The concentration of high molecular weight kininogen antigen in homogenates of various human tissues.

The concentration of high molecular weight kininogen, measured in human tissue homogenates, was 2-3 times higher in kidneys, adrenals and thyroid than in homogenates of lung, heart, liver and spleen. No measurable quantities of this protein were found in homogenates of brain and skeletal muscles.

Plasma high molecular weight kininogen concentration in health and in chosen impairments of haemostasis. Evidence that plasmin uncovers a new antigenic site in high molecular weight kininogen.

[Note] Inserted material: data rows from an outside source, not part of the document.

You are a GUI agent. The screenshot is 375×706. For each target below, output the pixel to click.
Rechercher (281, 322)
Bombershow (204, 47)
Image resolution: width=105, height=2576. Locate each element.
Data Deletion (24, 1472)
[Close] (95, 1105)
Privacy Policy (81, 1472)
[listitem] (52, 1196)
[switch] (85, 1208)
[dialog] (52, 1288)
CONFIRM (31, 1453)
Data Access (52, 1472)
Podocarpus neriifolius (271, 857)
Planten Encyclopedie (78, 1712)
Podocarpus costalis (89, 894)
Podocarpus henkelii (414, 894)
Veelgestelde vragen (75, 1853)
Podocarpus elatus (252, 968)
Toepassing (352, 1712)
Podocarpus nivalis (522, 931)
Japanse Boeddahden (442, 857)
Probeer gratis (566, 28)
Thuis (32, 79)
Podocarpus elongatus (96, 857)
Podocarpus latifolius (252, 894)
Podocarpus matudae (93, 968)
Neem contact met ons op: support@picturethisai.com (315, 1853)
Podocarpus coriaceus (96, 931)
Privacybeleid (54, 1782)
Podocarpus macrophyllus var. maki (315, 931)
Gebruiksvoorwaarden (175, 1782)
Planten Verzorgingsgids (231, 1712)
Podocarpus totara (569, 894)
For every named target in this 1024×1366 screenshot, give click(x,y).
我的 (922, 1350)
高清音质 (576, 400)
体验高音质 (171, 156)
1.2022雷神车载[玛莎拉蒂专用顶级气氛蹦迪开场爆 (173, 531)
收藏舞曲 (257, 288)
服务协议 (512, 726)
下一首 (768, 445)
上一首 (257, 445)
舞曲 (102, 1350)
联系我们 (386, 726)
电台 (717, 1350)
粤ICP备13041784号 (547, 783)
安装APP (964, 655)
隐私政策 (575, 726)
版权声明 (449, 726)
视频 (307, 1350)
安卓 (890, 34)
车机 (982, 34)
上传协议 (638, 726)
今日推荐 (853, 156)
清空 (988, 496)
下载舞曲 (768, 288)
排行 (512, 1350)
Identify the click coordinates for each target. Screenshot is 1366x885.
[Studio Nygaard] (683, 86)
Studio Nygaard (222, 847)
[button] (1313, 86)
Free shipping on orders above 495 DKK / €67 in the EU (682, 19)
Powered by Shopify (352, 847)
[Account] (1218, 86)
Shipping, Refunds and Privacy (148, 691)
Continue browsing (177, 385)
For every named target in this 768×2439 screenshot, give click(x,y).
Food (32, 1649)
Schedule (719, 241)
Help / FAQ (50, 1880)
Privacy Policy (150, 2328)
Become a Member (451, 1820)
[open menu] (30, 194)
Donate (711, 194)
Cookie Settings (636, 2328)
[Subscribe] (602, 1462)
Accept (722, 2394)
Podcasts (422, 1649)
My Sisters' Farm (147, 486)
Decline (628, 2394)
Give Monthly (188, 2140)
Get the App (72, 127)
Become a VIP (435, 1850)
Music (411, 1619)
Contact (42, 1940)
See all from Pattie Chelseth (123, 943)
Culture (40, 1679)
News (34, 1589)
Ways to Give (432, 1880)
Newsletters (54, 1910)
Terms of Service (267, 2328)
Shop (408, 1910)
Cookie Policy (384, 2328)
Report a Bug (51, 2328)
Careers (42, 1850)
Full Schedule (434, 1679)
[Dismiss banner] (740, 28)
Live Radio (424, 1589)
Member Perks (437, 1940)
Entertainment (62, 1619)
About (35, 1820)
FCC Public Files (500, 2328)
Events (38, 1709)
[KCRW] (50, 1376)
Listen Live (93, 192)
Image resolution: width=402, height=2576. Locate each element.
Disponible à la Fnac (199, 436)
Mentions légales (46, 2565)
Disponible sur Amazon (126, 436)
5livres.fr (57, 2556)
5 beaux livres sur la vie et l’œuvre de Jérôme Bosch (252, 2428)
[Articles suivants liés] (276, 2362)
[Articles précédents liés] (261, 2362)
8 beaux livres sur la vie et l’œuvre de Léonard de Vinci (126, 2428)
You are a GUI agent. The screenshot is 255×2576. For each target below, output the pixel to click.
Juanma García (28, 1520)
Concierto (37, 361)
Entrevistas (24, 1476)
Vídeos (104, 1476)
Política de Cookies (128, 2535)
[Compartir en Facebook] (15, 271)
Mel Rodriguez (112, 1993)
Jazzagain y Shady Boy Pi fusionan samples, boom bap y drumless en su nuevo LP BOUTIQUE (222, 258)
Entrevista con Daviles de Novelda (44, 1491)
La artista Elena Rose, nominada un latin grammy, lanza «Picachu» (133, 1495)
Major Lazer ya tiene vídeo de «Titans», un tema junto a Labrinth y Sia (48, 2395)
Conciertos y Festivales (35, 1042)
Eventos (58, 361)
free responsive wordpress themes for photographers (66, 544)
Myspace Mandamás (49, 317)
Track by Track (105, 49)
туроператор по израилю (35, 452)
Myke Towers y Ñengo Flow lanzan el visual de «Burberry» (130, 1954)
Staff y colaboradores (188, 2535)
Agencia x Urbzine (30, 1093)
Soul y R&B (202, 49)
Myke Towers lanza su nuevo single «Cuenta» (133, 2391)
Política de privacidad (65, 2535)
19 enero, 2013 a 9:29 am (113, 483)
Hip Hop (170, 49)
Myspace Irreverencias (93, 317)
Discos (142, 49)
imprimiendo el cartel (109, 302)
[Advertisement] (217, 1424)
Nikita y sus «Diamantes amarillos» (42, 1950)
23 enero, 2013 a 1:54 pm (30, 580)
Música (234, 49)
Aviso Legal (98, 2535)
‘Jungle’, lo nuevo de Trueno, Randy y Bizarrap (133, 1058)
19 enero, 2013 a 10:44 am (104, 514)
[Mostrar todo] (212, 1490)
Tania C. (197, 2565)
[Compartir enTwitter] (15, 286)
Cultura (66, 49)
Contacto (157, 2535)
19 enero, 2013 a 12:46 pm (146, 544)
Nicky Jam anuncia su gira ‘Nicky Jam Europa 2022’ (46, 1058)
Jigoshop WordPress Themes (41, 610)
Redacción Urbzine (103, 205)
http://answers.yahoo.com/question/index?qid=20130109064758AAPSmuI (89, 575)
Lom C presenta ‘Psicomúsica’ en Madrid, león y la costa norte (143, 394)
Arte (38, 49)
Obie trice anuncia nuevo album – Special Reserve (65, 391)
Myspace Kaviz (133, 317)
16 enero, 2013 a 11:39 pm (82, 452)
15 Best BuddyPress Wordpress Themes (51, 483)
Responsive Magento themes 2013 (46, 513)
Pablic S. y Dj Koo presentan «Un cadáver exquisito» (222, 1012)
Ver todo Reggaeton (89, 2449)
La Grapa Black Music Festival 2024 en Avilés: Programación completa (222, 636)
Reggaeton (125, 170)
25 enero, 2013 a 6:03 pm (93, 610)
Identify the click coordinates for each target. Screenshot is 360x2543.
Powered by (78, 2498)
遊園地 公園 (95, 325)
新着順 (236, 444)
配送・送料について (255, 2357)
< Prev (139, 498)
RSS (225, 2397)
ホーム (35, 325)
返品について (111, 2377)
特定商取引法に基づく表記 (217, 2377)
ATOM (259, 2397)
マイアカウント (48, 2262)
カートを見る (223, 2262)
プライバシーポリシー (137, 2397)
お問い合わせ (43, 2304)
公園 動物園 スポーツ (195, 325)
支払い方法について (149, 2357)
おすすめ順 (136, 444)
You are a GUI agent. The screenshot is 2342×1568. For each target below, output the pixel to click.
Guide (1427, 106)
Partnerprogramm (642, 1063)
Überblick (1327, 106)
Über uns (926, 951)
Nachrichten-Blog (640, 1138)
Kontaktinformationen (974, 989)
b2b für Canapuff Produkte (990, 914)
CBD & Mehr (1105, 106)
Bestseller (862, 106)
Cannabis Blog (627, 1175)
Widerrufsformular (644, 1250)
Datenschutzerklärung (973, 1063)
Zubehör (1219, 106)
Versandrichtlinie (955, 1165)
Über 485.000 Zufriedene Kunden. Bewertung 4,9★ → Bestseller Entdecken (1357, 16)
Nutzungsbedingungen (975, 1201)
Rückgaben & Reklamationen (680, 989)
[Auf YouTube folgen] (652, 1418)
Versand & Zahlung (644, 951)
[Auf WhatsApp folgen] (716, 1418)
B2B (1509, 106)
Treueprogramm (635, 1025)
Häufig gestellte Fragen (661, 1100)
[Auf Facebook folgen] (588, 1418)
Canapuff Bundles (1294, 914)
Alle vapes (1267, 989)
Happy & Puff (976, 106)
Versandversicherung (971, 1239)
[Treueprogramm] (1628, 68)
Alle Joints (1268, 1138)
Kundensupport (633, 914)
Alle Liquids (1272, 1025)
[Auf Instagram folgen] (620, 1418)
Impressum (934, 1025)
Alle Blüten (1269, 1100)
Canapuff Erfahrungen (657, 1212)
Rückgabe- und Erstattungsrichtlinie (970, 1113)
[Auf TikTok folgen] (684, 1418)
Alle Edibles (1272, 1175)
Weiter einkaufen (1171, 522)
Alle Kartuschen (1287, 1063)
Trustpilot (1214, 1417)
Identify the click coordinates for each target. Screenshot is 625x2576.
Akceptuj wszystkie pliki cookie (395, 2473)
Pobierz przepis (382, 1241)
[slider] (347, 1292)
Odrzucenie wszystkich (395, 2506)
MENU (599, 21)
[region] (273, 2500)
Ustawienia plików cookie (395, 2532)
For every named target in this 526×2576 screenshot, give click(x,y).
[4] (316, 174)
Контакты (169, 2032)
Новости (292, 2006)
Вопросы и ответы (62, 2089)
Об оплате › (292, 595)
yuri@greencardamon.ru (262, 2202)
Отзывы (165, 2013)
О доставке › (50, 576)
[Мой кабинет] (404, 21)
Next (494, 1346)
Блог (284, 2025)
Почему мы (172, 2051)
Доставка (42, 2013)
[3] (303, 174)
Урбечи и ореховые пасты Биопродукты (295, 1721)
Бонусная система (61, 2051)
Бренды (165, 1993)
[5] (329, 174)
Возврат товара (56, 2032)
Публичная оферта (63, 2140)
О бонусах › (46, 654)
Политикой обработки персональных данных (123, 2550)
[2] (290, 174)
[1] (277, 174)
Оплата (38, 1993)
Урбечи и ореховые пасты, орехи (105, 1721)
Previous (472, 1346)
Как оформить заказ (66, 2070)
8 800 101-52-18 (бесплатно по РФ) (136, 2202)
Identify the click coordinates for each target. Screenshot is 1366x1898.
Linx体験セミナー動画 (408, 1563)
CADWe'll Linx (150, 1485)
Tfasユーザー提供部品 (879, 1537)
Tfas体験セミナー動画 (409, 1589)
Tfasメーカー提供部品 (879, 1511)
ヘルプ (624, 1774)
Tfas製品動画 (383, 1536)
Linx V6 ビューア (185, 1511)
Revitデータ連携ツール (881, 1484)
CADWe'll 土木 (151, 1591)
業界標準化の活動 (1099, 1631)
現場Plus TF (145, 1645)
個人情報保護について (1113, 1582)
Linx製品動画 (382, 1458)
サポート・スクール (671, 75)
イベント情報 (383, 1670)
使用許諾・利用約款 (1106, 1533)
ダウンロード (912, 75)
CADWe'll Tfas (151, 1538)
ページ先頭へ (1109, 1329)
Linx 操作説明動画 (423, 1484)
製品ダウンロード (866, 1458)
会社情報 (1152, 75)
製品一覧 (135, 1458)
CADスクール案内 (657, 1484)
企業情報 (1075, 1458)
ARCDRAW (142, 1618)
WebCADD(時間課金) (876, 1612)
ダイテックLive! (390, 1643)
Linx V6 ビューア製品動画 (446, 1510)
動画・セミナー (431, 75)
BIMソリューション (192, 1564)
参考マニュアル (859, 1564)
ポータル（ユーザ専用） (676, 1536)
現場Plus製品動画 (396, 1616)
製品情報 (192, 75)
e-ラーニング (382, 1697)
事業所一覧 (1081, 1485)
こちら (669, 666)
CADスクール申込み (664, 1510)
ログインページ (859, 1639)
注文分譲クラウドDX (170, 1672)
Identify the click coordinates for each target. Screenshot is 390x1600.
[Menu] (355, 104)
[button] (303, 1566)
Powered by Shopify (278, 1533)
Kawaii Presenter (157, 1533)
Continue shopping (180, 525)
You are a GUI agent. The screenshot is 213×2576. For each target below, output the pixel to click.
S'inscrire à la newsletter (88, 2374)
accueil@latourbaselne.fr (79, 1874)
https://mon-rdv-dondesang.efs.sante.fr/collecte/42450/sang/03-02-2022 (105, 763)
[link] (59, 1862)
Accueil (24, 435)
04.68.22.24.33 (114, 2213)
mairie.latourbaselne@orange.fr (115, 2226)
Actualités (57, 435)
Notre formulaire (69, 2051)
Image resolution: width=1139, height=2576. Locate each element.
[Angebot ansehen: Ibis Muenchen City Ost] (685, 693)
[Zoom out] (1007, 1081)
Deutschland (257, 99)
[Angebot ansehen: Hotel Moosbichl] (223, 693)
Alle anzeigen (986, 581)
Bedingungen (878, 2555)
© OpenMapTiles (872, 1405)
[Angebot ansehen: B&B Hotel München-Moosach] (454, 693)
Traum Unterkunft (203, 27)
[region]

High molecular weight kininogen (HMW-kininogen) concentration was measured in the plasma of healthy blood donors, patients with haemophilia A, idiopathic thrombocytopoenic purpura, deep vein thrombosis treated with oral anticoagulants and patients treated with streptokinase (SK). The concentration of HMW-kininogen in the plasma of healthy subjects was 92 +/- 15 micrograms/ml. The values obtained in patients' plasma were not different statistically.

Prekallikrein deficiency in a kindred with kininogen deficiency and Fitzgerald trait clotting defect. Evidence that high molecular weight kininogen and prekallikrein exist as a complex in normal human plasma.

Plasma from an individual with a hereditary deficiency of kininogens is deficient in kininogen antigens; heterozygous relatives are partially deficient in plasma kininogen antigens. In addition, plasma from the proband is partially deficient in functional and antigenic properties of a plasma prekallikrein, and the relatives heterozygous for kininogen deficiency are also partially deficient in the plasma prekallikrein. It is possible that the defects are both inherited and that the inheritance of a deficiency of prekallikrein is genetically linked to the inheritance of a deficiency of kininogen.

Influence of plasma hemostasis on insulin action in vitro.

The influence of various components of plasma hemostatic system on the assimilation of glucose by isolated rat hemidiaphragm in the presence of insulin was investigated. The addition of streptokinase and human plasminogen to the incubation medium decreased the rate of glucose assimilation. This effect did not occur when trasylol, an inhibitor of plasmin, was added to the assay system.